Dinner, bed and breakfast, anyone?

30th October 2009 at 00:00
Not many colleges have a full-scale hotel for training hospitality and tourism students. North Highland does

It has everything you would want in an upmarket Scottish country house hotel - a big turret, not too much tartan, a bedroom three times the size of the one at home and someone else making the tea.

North Highland College staff and students are bustling around today, adding the final touches to an ambitious renovation project at Burghfield House in Dornoch, originally built as a private home by newspaper magnate Lord Rothermere in 1900.

The property was run as a successful hotel for many years and is about to re-open as a training hotel for hospitality and tourism. Students will get hands-on experience in housekeeping, reception services, room booking, food preparation and restaurant and bar service.

When Burghfield House came on the market, college principal Rosemary Thompson spotted its potential - once complete, the six-acre site will include a base for the UHI Centre for History and new student residences.

The house needed extensive work, and funding for the pound;7 million project came from a range of sources, including the European Regional Development Fund and Highlands and Islands Enterprise.

Work on the hotel has restored elegant reception and public areas, now decorated in contemporary colours with a nod to tartan in the soft furnishings. As well as cleaning and preparing the six ensuite bedrooms, students will serve lunches, afternoon teas and evening meals.

For youngsters like 16-year-old Lauren Lynch, this is going to be a steep learning curve. Until now, she has only served refreshments at a charity car boot sale. But in less than a month, she'll have the white gloves on to serve diners at what is hoped will become one of the finest hotels in the Highlands.

Lauren left Tain Royal Academy before the summer and started college just a week ago. But the students are rising to the challenge and will be supported by a small hotel staff, as well as the college's own chef lecturers.

"It's really nice," she says, admiring the wood-panelled dining room, flooded with light from surrounding windows. "I can't stack the plates yet, though," she says, glancing at the table set for students to role- play serving scenarios.

Hotel manager John Simpson is teaching them how to glide in and out of the dining room, balancing plates and popping champagne corks with the required discretion. He wants to create a wow factor here, but he also wants guests to feel comfortable.

"It's fantastic. I've been looking for something like this to happen because I think the standards of training, especially front of house, need to be improved and have gone downhill in the past 15 years in the industry - in the Highlands and all over the UK," he says.

Mr Simpson is a former student of this college, who has worked at some of the Highlands' most exclusive establishments. He has been employed to run the commercial side of this operation with seven new staff - including three modern apprentices who will also receive training.

Anne Frew, the college's section leader for hospitality, hair and beauty, will supervise education. There are 28 students doing SVQ levels 1-3 with options to study professional cookery or multi-skills training for front of house managers and staff.

"There is a lot of personal presentation, social skills and customer care," says Mrs Frew. "The students will attend classes and then will be on a rota in the hotel, doing an appropriate job for their course, under the supervision of John and his staff."

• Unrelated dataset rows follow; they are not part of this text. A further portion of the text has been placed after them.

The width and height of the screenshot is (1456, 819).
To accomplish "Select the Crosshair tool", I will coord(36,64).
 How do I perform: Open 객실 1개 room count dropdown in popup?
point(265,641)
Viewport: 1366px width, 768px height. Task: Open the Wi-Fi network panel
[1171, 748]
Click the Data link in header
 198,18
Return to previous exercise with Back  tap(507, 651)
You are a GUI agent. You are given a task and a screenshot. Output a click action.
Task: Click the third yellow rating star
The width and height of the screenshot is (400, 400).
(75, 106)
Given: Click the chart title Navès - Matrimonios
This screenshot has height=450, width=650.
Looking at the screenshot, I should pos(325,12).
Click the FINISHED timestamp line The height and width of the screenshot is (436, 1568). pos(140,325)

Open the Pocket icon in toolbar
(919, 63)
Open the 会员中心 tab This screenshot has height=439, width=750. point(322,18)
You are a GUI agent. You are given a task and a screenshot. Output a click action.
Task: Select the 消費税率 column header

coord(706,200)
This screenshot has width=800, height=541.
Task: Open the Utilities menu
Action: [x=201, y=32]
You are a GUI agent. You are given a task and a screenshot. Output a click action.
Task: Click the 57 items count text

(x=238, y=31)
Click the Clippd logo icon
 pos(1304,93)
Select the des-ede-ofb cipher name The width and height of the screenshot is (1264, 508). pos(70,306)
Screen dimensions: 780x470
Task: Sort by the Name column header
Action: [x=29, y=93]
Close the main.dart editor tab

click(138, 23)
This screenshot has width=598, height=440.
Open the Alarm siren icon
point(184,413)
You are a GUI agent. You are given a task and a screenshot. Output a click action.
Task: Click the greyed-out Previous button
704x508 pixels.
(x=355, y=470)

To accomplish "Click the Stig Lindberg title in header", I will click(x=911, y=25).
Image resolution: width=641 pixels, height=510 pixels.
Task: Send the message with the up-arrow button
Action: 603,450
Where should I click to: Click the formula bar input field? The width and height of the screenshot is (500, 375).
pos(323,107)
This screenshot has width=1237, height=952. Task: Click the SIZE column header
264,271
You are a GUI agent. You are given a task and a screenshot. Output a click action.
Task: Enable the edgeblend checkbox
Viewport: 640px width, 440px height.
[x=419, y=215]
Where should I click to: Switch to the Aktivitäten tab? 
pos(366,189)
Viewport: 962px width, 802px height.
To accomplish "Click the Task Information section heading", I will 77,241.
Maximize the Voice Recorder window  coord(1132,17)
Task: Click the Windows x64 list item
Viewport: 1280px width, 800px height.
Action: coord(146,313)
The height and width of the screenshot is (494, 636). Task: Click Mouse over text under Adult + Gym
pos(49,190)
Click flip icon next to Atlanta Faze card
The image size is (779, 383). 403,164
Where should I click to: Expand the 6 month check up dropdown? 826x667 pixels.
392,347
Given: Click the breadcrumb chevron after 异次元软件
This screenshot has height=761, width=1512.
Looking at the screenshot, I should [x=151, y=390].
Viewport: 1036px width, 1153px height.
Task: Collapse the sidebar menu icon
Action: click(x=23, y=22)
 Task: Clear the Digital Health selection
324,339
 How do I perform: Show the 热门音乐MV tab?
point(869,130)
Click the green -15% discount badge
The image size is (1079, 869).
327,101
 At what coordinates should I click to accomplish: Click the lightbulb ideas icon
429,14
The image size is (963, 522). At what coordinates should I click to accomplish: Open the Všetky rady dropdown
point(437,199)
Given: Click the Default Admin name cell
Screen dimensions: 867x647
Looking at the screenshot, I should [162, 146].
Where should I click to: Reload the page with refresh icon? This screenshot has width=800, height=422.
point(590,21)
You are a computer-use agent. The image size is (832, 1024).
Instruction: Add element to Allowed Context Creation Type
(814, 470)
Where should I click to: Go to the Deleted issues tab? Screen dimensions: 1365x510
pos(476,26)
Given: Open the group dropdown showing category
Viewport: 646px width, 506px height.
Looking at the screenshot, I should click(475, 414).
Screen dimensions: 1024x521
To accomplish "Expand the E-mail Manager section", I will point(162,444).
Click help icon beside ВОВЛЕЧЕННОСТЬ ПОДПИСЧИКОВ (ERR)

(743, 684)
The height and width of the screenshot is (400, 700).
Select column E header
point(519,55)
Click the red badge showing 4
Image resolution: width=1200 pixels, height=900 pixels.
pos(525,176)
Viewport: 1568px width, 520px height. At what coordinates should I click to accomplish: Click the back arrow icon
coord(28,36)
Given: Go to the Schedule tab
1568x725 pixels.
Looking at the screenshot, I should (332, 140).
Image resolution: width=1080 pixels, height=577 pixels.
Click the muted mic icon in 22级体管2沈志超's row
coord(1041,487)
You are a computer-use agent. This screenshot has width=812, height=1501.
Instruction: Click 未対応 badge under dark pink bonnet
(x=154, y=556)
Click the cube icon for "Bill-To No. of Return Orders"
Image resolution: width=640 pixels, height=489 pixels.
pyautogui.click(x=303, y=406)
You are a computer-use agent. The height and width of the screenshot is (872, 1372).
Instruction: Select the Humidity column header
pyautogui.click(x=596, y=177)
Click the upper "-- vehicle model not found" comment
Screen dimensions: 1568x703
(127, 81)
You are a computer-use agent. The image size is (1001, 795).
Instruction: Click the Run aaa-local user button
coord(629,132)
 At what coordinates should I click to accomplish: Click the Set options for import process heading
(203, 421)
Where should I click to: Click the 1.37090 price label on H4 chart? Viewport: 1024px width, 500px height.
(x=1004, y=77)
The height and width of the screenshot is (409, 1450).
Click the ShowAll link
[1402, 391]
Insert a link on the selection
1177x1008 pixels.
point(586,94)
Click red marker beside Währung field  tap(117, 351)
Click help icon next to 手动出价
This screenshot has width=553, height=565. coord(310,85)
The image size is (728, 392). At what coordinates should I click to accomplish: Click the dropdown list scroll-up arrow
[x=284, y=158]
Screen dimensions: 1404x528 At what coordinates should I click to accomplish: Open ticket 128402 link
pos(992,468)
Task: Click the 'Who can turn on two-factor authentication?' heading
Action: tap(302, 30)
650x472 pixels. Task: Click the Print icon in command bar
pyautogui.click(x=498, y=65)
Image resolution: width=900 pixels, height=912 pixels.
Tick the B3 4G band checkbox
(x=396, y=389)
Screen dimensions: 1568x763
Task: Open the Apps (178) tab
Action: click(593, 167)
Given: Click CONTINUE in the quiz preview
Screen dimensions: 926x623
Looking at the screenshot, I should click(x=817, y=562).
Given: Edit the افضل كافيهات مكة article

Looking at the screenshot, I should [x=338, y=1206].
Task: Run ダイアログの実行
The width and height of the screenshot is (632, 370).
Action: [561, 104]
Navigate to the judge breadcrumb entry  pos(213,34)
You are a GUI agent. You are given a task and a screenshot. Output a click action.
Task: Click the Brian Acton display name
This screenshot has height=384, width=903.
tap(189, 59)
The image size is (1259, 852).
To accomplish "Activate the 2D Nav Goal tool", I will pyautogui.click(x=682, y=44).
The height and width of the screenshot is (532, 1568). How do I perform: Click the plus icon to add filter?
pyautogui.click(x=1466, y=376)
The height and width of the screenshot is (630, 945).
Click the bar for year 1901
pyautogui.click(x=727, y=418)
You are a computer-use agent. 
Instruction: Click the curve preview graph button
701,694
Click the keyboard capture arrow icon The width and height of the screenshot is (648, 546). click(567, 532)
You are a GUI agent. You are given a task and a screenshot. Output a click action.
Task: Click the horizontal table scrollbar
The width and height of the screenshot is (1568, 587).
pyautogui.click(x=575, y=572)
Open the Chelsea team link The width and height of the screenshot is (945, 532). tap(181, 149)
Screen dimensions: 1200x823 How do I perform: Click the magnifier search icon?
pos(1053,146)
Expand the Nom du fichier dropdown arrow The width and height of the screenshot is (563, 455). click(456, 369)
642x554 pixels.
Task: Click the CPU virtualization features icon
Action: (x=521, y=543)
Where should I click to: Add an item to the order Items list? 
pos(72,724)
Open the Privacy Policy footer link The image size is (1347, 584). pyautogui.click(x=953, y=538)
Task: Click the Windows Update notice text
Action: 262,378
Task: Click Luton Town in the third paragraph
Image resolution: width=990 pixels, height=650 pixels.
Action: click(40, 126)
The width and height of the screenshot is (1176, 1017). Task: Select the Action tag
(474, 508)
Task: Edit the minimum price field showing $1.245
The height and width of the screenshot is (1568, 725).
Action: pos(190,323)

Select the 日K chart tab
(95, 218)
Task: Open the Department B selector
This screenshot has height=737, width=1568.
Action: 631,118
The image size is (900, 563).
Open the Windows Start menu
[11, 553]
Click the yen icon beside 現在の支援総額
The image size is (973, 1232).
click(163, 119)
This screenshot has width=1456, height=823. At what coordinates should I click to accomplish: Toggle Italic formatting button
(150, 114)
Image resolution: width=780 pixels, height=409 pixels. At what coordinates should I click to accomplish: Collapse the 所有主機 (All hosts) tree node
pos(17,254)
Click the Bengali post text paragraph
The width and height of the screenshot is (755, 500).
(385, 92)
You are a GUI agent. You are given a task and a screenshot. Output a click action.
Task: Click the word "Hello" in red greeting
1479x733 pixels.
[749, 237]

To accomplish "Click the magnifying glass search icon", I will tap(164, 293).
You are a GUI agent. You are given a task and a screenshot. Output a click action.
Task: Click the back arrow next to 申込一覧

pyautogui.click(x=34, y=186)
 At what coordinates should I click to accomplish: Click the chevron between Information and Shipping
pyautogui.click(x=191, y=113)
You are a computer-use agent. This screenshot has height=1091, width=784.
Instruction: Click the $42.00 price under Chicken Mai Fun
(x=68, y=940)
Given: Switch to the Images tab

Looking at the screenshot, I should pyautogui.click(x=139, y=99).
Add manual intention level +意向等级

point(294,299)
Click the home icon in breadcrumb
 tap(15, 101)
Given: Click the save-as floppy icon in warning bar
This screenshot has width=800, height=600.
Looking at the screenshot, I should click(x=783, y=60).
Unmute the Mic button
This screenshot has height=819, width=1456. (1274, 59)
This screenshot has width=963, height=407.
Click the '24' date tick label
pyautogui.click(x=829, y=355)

The students are listening attentively to Mr Simpson - typical teenagers, with pink hair, holes in their jeans and diamond-studded noses. But when the guests arrive, the white gloves will worn - and they will wear chefs' whites or black and white for front of house.

"We were based in Ross House in Dornoch and had outgrown existing facilities," says Mrs Frew. The college has its own training restaurant, Flagstones, at the campus in Thurso.

"SVQs are assessed in a realistic working environment, so most colleges will have a training restaurant - some might do rooms but not many have a full-scale hotel.

"Residences would be great, because that would allow us to pull from a larger area. At the moment, because there aren't residences, we are restricted to people who live locally," she says.

In its heyday, Burghfield was a highly successful hotel and very popular. "We have had loads of people come up, just because they have had such an affection for the place, to look around and see what we've done."

When they visit, guests can choose from a menu which concentrates on locally-sourced produce, including vegetables, game and seafood. The food will be prepared by students supervised by Alexander Kydd, their chef lecturer who also works part-time at the exclusive Skibo Castle, a few miles away.

"Lots of chefs there are interested in coming in and doing talks. We're hoping maybe in the first year to gain a rosette, so we've really got to push the boundaries," says Mr Kidd, who is in charge of the hotel's culinary operations.

In partnership with the UHI Millennium Institute, there are plans for a degree course in hospitality and tourism and it is hoped residential cookery courses can be run during the summer months - and a course in horticulture, which will provide a well-stocked kitchen garden for the hotel.

"Once we get the gardens up and running, we will have our own herbs and fruit and vegetables," he adds.

"We are hoping to do quite a lot of quirky dishes where we are pushing the boundaries and the students are doing more modern food, even touching on what they do in Michelin restaurants at the moment."